AIM OF THE TASK:
Exclude the pictures, then copy word for word the lines running from the beginning of the records through the line with "TukTV (20, 2342)".

ENTRIES PROVIDED:
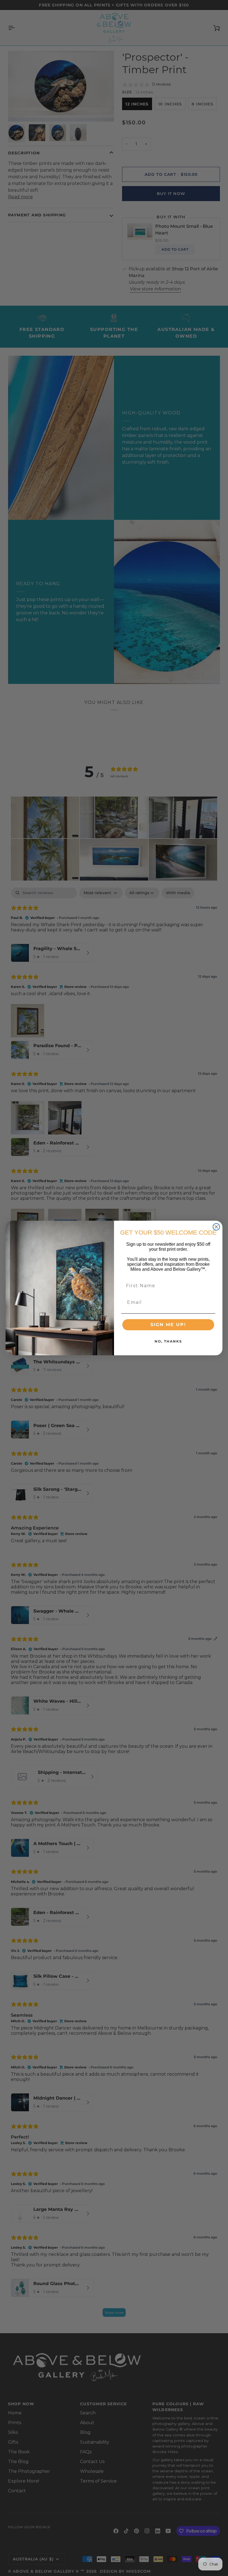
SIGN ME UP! (168, 1324)
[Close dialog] (216, 1226)
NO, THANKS (168, 1341)
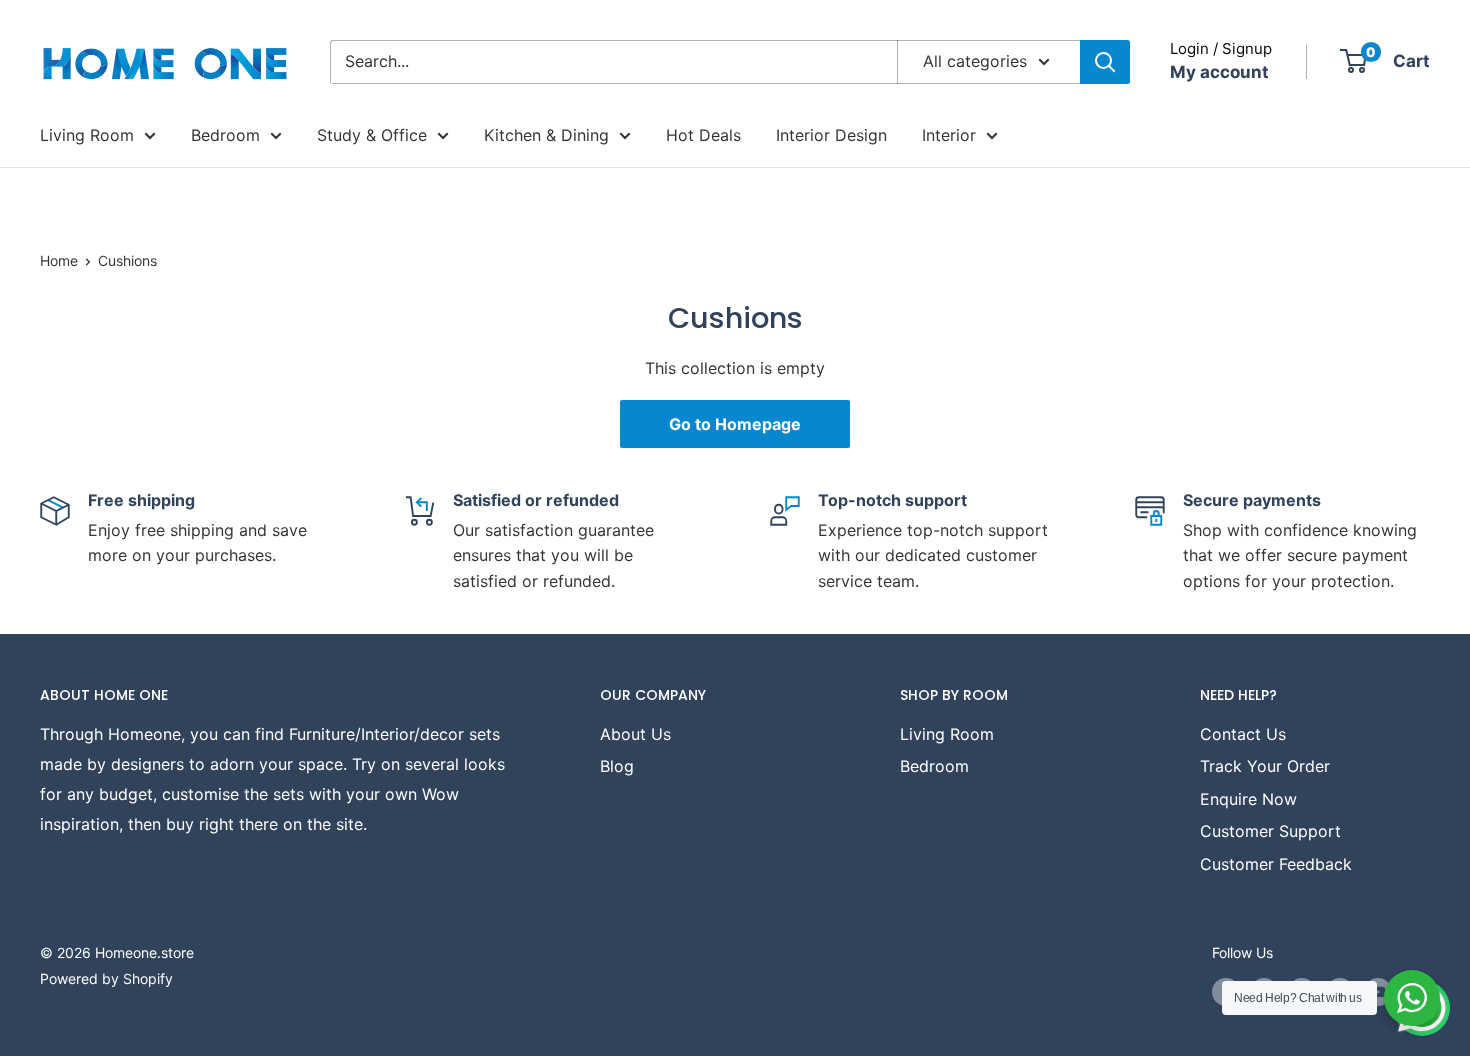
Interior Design (831, 135)
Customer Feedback (1276, 864)
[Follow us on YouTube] (1378, 991)
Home (59, 260)
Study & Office (372, 135)
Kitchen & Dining (546, 135)
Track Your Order (1265, 766)
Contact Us (1243, 734)
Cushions (127, 260)
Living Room (87, 135)
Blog (617, 766)
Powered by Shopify (106, 978)
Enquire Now (1248, 799)
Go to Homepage (735, 424)
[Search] (1105, 62)
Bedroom (225, 135)
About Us (635, 734)
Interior (949, 135)
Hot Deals (703, 135)
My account (1219, 72)
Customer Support (1270, 831)
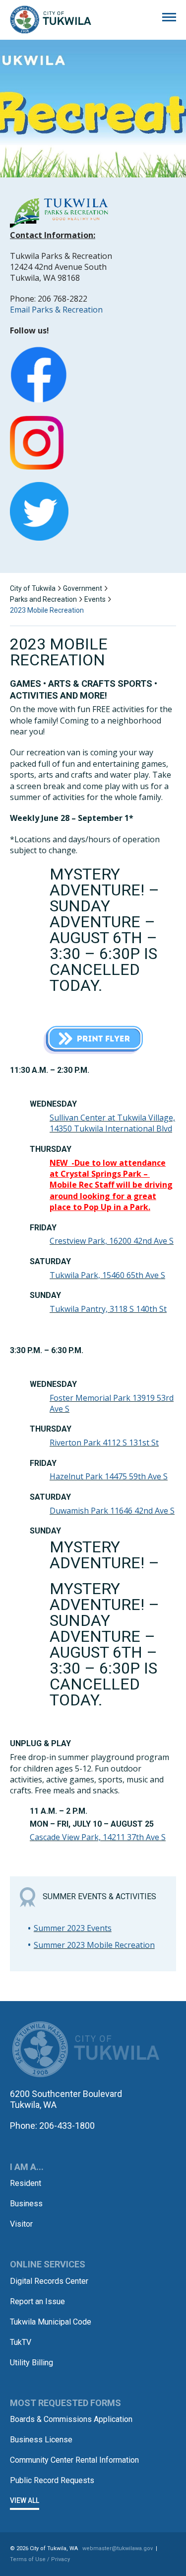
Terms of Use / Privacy (40, 2559)
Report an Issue (37, 2301)
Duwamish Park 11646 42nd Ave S (112, 1510)
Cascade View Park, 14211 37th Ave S (98, 1837)
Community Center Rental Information (74, 2460)
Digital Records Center (49, 2281)
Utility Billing (31, 2362)
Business (26, 2203)
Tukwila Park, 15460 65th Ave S (107, 1275)
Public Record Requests (52, 2480)
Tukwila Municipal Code (50, 2322)
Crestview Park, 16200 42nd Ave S (112, 1240)
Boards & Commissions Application (71, 2419)
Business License (41, 2439)
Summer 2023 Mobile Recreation (94, 1944)
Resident (25, 2183)
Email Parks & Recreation (56, 309)
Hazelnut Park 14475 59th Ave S (109, 1476)
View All (24, 2500)
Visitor (21, 2224)
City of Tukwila (50, 19)
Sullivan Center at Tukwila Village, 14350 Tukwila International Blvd (112, 1123)
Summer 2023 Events (73, 1928)
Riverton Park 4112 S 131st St (104, 1442)
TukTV (20, 2342)
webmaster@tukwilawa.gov (117, 2548)
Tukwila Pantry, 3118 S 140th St (108, 1308)
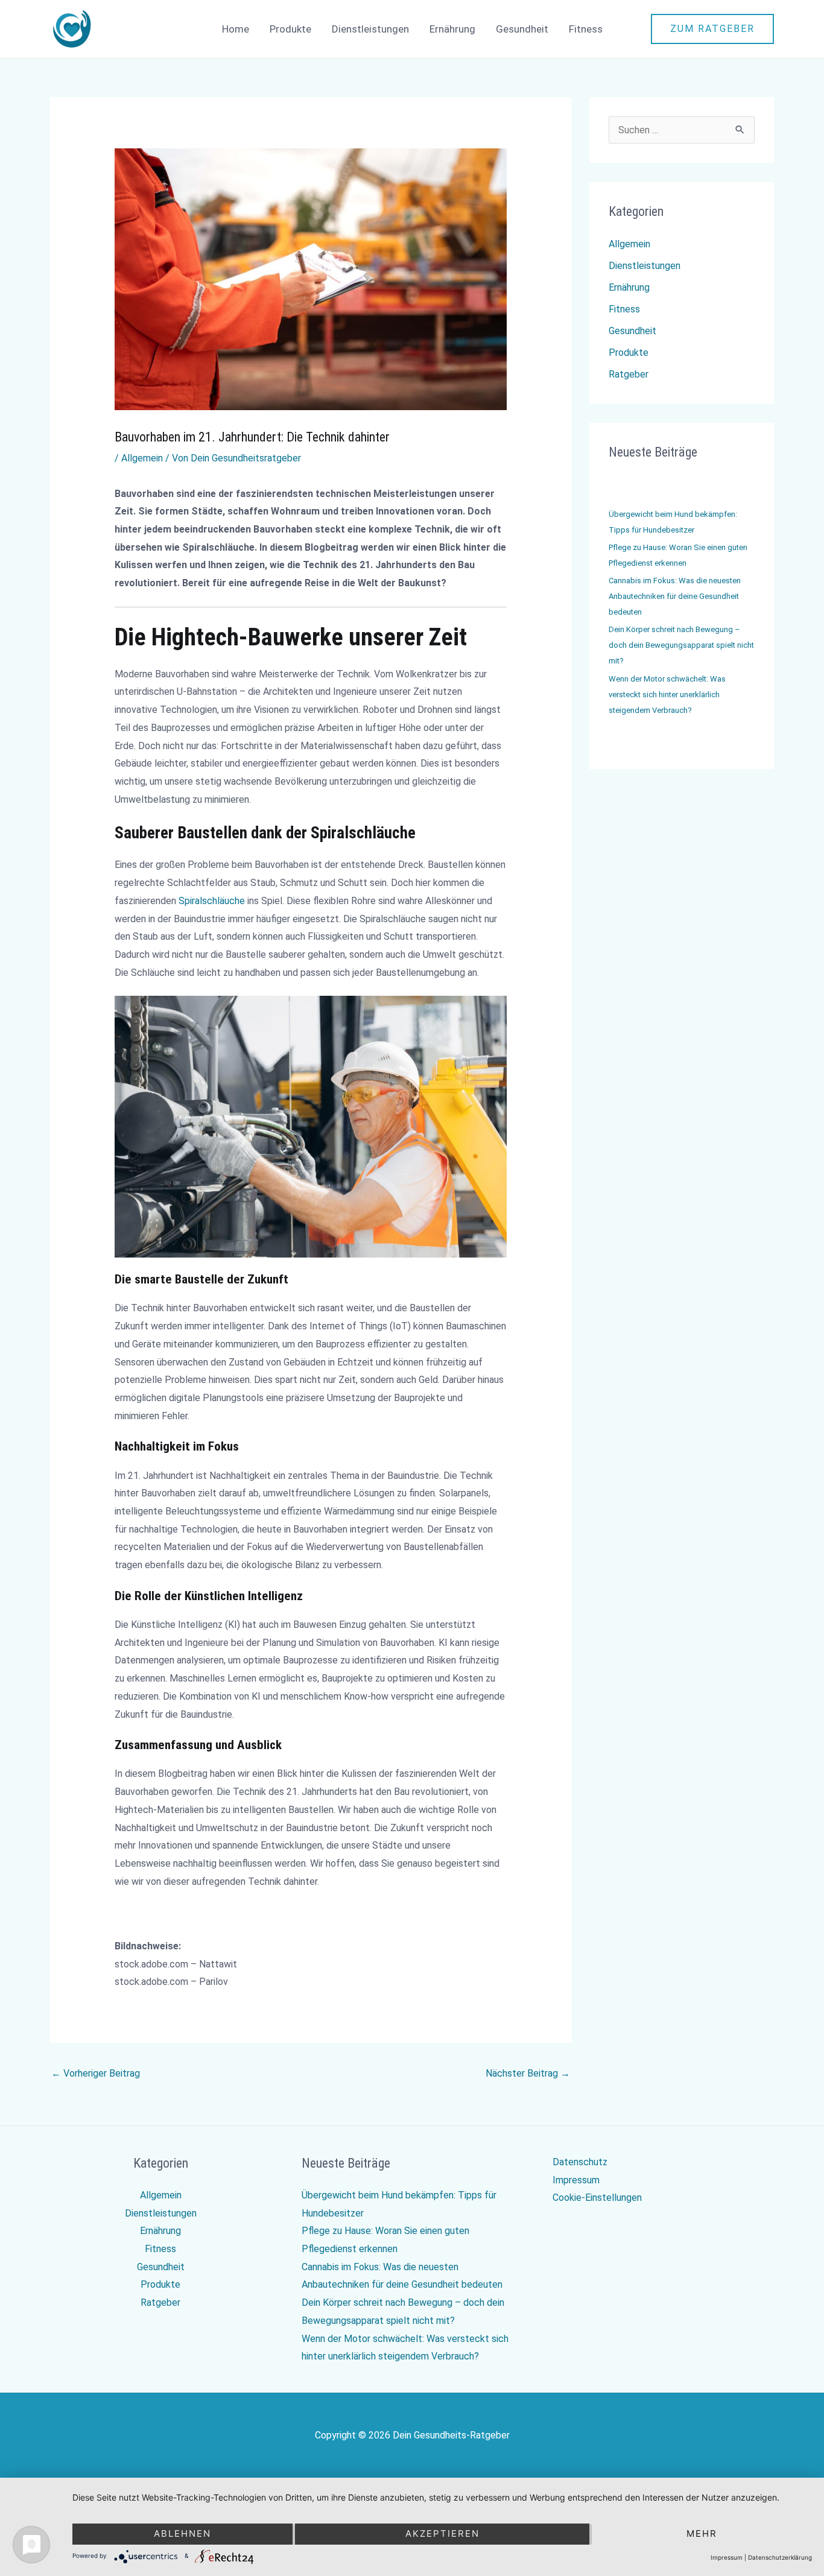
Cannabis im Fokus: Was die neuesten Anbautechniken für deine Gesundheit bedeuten (675, 596)
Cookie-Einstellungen (597, 2197)
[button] (712, 29)
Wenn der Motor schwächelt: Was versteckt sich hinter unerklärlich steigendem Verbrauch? (667, 694)
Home (235, 29)
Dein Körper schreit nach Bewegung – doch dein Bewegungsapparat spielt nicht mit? (681, 645)
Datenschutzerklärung (780, 2557)
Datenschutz (580, 2162)
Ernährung (452, 29)
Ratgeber (628, 374)
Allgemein (142, 458)
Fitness (586, 29)
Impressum (576, 2180)
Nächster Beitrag (528, 2073)
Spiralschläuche (212, 901)
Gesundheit (522, 29)
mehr (701, 2533)
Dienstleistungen (370, 29)
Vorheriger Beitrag (95, 2073)
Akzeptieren (442, 2533)
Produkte (290, 29)
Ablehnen (182, 2533)
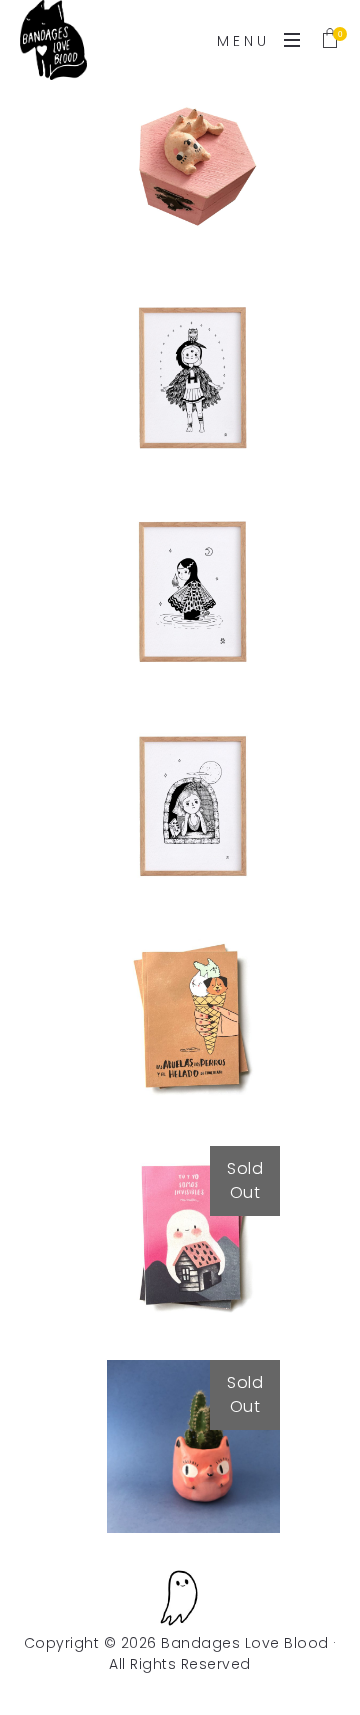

TASK SOLUTION:
SIGN ME UP! (168, 1324)
[Close dialog] (216, 1226)
NO, THANKS (168, 1341)
Interior Design (831, 135)
Customer Feedback (1276, 864)
[Follow us on YouTube] (1378, 991)
Home (59, 260)
Study & Office (372, 135)
Kitchen & Dining (546, 135)
Track Your Order (1265, 766)
Contact Us (1243, 734)
Cushions (127, 260)
Living Room (87, 135)
Blog (617, 766)
Powered by Shopify (106, 978)
Enquire Now (1248, 799)
Go to Homepage (735, 424)
[Search] (1105, 62)
Bedroom (225, 135)
About Us (635, 734)
Interior (949, 135)
Hot Deals (703, 135)
My account (1219, 72)
Customer Support (1270, 831)
Terms of Use / Privacy (40, 2559)
Report an Issue (37, 2301)
Duwamish Park 11646 42nd Ave S (112, 1510)
Cascade View Park, 14211 37th Ave S (98, 1837)
Community Center Rental Information (74, 2460)
Digital Records Center (49, 2281)
Utility Billing (31, 2362)
Business (26, 2203)
Tukwila Park, 15460 65th Ave S (107, 1275)
Public Record Requests (52, 2480)
Tukwila Municipal Code (50, 2322)
Crestview Park, 16200 42nd Ave S (112, 1240)
Boards & Commissions Application (71, 2419)
Business License (41, 2439)
Summer 2023 Mobile Recreation (94, 1944)
Resident (25, 2183)
Email Parks & Recreation (56, 309)
Hazelnut Park 14475 59th Ave S (109, 1476)
View All (24, 2500)
Visitor (21, 2224)
City of Tukwila (50, 19)
Sullivan Center at Tukwila Village, 14350 Tukwila International Blvd (112, 1123)
Summer 2023 Events (73, 1928)
Riverton Park 4112 S 131st St (104, 1442)
TukTV (20, 2342)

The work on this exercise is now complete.